As we find ourselves mid-year in a pressure cooker, we’re questioning how to respond. Or better yet, how to take action. I believe that big brands, and anyone with a platform, have a social responsibility to speak up during historic moments. But today it’s not enough to jump on the cultural bandwagon and say that you care. We want to know the specifics. How are you influencing positive change with your messaging and also in your internal operations, your hiring, your manufacturing, your waste, your surplus, your profit. 

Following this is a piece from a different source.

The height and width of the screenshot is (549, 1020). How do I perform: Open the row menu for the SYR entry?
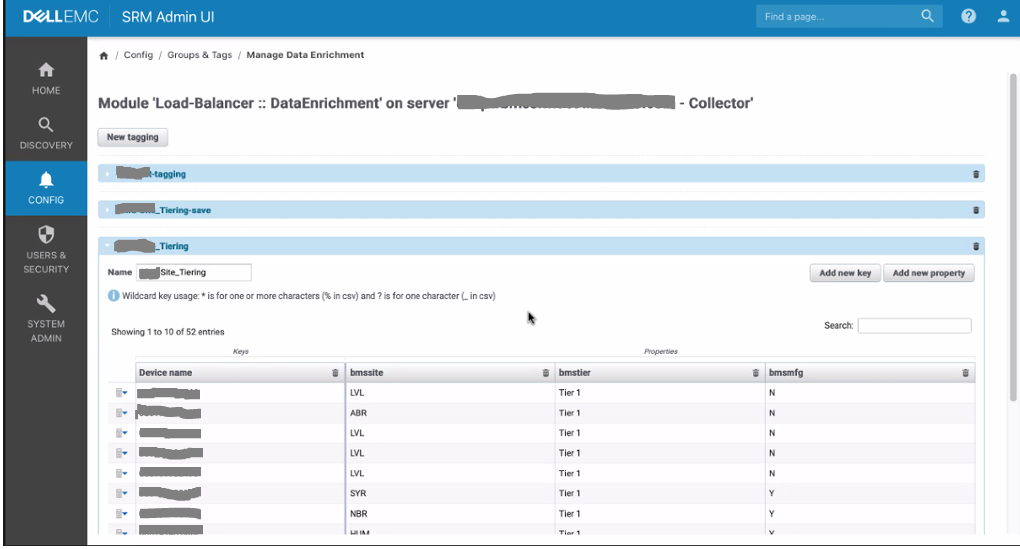(x=122, y=493)
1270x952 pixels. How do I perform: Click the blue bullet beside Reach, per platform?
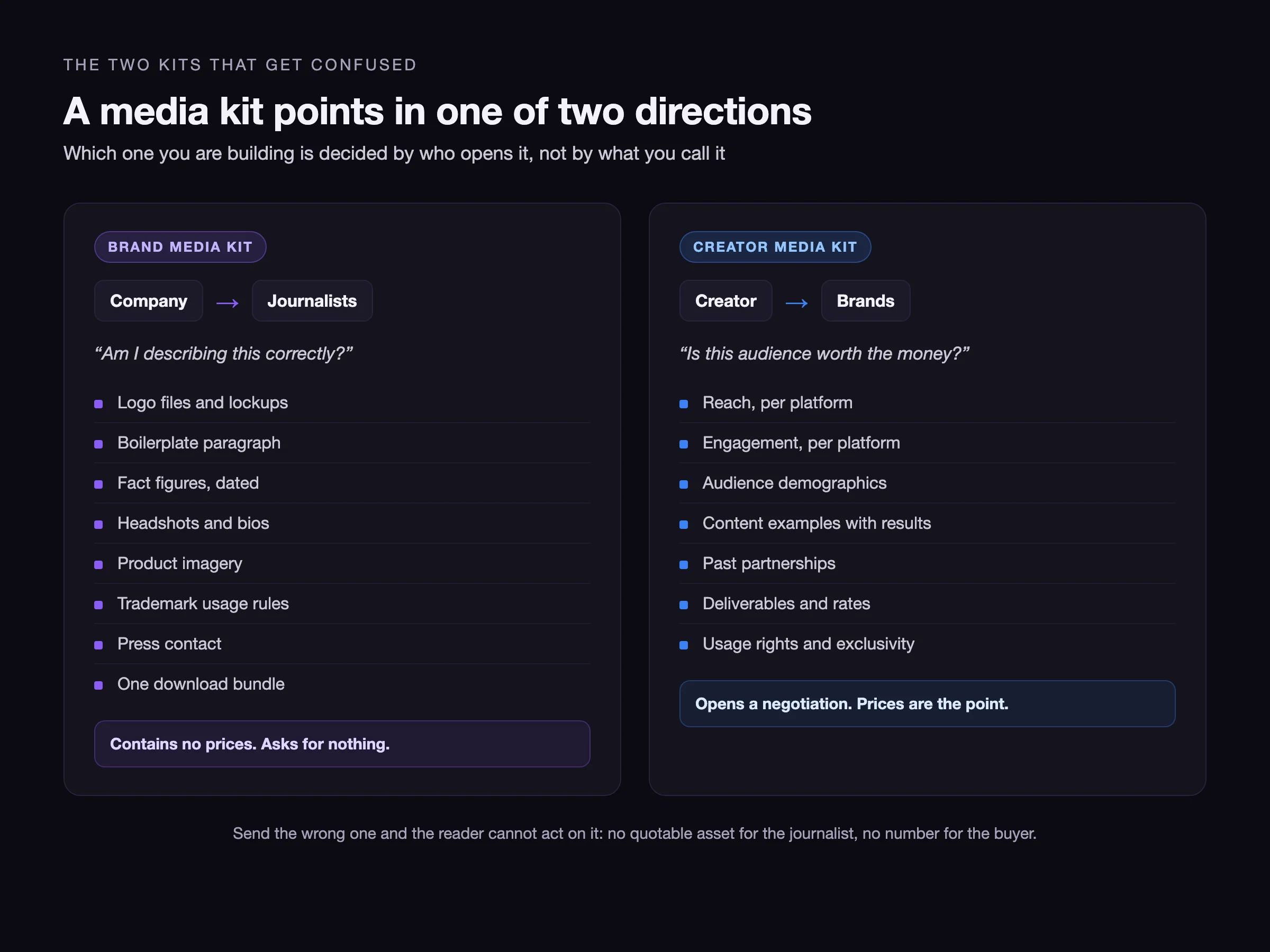click(684, 404)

As a director I’ve worked on a number of female empowerment campaigns and I can’t tell you how many times I’ve seen brands and agencies back away from the statement they first set out to make. This comes true especially during casting. “We want real women. But not too real.” Or: “We want to cast a person of colour. But one with a lighter skin tone and certain facial features.” On one shoot, we had to spend hours completely manipulating an actor’s natural kinky hair texture, per the client’s preferences, even though the campaign was about celebrating all hair types. On another spot, the agency was interested in casting a trans woman. So we did and she was perfect, the client agreed. But when they heard her speak, they decided to go with a cis-gender woman instead. When I asked what made them change their mind, they said, “She sounds like a man.” End of story. 

In these moments, I’m left stunned. As a director for hire on a commercial shoot that has a finite time crunch, I’ll voice my concerns and make my case, but otherwise I feel powerless. Should I quit the job and endanger the livelihoods of others because the messaging has shifted away from the authenticity we agreed upon ahead of time? I am not sure what professionalism means in these situations, and I’m still trying to figure out what to do in these scenarios. I’m open to suggestions on how not to be complacent.

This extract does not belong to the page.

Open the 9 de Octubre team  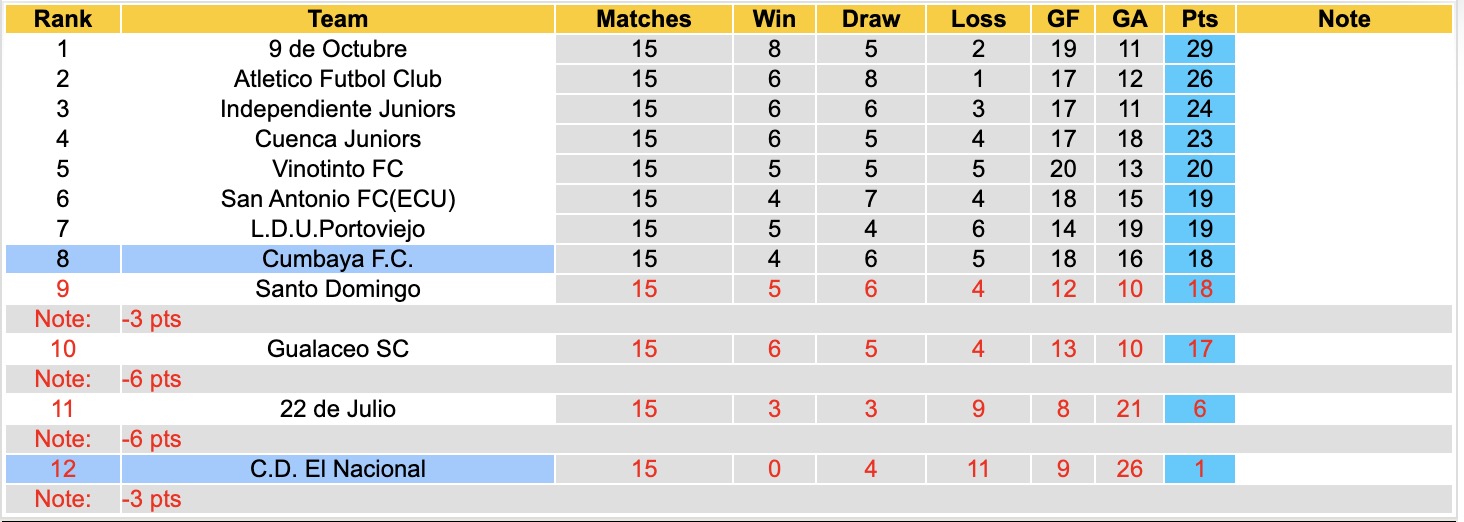coord(338,49)
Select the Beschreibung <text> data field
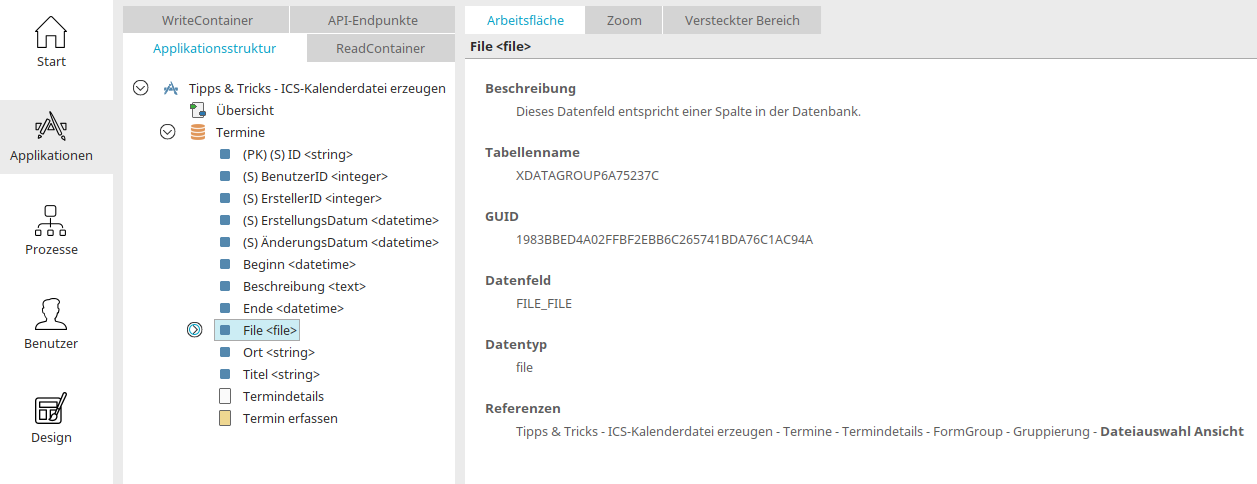This screenshot has height=484, width=1257. (x=304, y=286)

I’m not trying to shame anyone but I do think it’s important to mention these things have happened, because they’re a true measure of just how scared brands are to make a statement - choosing the lukewarm, down-the-middle approach for deep fear of failure. I understand why they have been drawn to the safe choice - upsetting people can mean a serious loss in sales. But if brands are so scared to lose customers then we’ll never see change. Showing that we care about a cause but not enough to be made uncomfortable, just doesn’t cut it anymore.

Those with power to sway public perception need to speak up. Or at least trust the creative people on board who have been tasked with creating the message and carrying it through to fruition. Because right now, it’s no longer okay to stay silent or be wishy-washy. Simply saying 'Black Lives Matter' has not been enough, and will never be enough. We need to hear new, strong, clear messages that prioritise humanity over capital gain. And then we need to see brands walk the talk. 

As a Latinx queer woman, I think a lot about how my own community is addressed in the advertising world. This summer, for the first time in 50 years, there won’t be a pride parade in New York. I wonder how brands will show solidarity and support without the massive floats on 5th Ave. Will this be a moment to share impactful messages that break down barriers of inequality in lieu of decorating store fronts with rainbows? I hope so. 

It fills me with optimism for the future to see that some brands are taking fearless strides to create powerful campaigns that don’t even mention their product. Think Gilette’s 'The Best Men Can Be' or Dove’s 'Show Us' campaign. Sure, not everyone is going to 'get it'. Some people might get angry and lash out with criticism. But so what? We cannot please everyone, nor should we ever aim to do such a ridiculous thing. I think what’s special about our world is that we are all different. We might be in this together but we are not the same person. And that’s wonderful. If you feel like you did your research, consulted the right group of people before speaking, and still someone tried to shut you up, then use that as fuel to grow and be even louder next time. 

In America (for now) we are allowed to say what we like and don’t like. Having a voice is an incredible privilege that should never be taken for granted. By shying away from saying something, we end up not saying anything at all. So if we’re going to speak, let’s do it courageously, with passion.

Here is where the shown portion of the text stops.